Harold Bloom, crítico literário estadunidense, em seu livro Onde Encontrar a Sabedoria, menciona, no
elenco de obras literárias que ele considera imprescindíveis para o homem
ocidental, o Livro de Jó e o Eclesiastes. Victor Hugo, ao falar do Gênio em seu
William Shakespeare, escreve textos muito
belos sobre Jó, Ezequiel, Isaías, São João, São Paulo, colocando-os no mesmo panteão
literário que Ésquilo, Sófocles, Dante, Rabelais, Cervantes e... Shakespeare. O
autor de Os Miseráveis chama-os de “gigantes
imóveis do espírito humano”. E vai além, escreve que “cada qual representa toda
a soma de absoluto que o homem pode realizar”. É claro que essas citações, fora
do contexto, parecem exageradas. Sugiro, pois, a leitura, para que haja uma
melhor apreciação do pensamento de Victor Hugo, de sua obra acima mencionada.
Há também, em alguns livros bíblicos, gêneros dentro de
gêneros, como as parábolas de Cristo, que se encontram nos evangelhos. Menciono
a Parábola do Filho Pródigo, verdadeira pérola da literatura semita. As cartas de São
Paulo também apresentam, ao longo do texto, canções de destacada poesia. Quero dsetacar aqui um livro de estrutura bem diferente entre os textos neotestamentários: o Apocalipse. Ele possui imagens sensoriais várias e intrincado jogo de símbolos. Vale a pena conhecê-lo.

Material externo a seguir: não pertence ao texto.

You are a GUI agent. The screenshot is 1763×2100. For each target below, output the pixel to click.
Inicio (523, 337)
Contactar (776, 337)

Intento aqui mostrar que a Bíblia, a despeito de seu valor
como livro sagrado, é exemplar de fina literatura, devendo, portanto, ser lido
por todos, principalmente por profissionais da área. Quanto ao Alcorão, não me estenderei, visto que só
recentemente comecei a leitura desse texto. Como não sei árabe, certamente perco
muito dos recursos estilísticos que o constituem e que me são explicados –
alguns − em notas de rodapé. Tendo sido escrito para a declamação, é estranho
para mim, acostumado a narrativas modernas, apreciá-lo devidamente. Conta-se
que um importante senhor oriental converteu-se ao Islã por ouvir a recitação de
algumas suras, pois, segundo tal senhor, somente Deus poderia ter produzido tão
grande beleza.
Espero que esses pequenos comentários aticem a vontade de
conhecer esses textos e que a oportunidade de ler realmente essas obras não se perca.
Caso queiram aprofundar o assunto discutido aqui, sugiro abaixo algumas fontes
de leitura.
Essa tradução da Bíblia proriza os aspectos estilísticos e literários do texto. Com uma grande quantidade de notas, essa tradução destina-se ao estudo.

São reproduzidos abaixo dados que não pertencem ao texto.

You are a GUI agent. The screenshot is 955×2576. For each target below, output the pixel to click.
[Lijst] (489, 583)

Essa nova reedição do Alcorão tem a tradução de Mansur Challita. O trabalho de versão do árabe para o português feita por Challita foi muito elogiado pelos críticos.
Em O código dos códigos: a Bíblia e a literatura, Northrop Frye, crítico canadense, faz uma análise de uma das obras mais importante da cultura ocidental, não
com um olhar religioso, mas sim analisando-a como um texto literário.
Embora os autores bíblicos se contradigam, suas visões múltiplas
convivem num mesmo livro. Para Karen Armstrong, este é um indício claro
de que toda interpretação da Bíblia significa necessariamente abertura
de espírito. Assim, ela fornece uma narrativa necessária para combater o
pessimismo de nosso mundo tão cheio de conflitos. A Bíblia faz parte da
coleção Livros que Mudaram o Mundo, reunindo biografias de títulos que
modificaram sua época e, até hoje, influenciam nossa forma de pensar.
Quando Maomé orava
em uma caverna, conta-se que ouviu uma voz que lhe passou uma série de revelações.
Essas palavras transformaram profundamente a vida desse mercador
analfabeto,e o modo como pensava sobre si mesmo, a sociedade e o mundo.
Após a morte do Profeta, seu primo Ali trabalhou para transformar em
livro as revelações oralmente transmitidas e recitadas. Todas as versões
existentes foram sistematizadas em um texto sagrado, que permaneceu
praticamente inalterado até hoje: o Corão. Historiador da religião,
Bruce Lawrence descreve como a obra fascinou e guiou milhões de adeptos e
mostra como o significado desse livro milenar é basicamente a paz.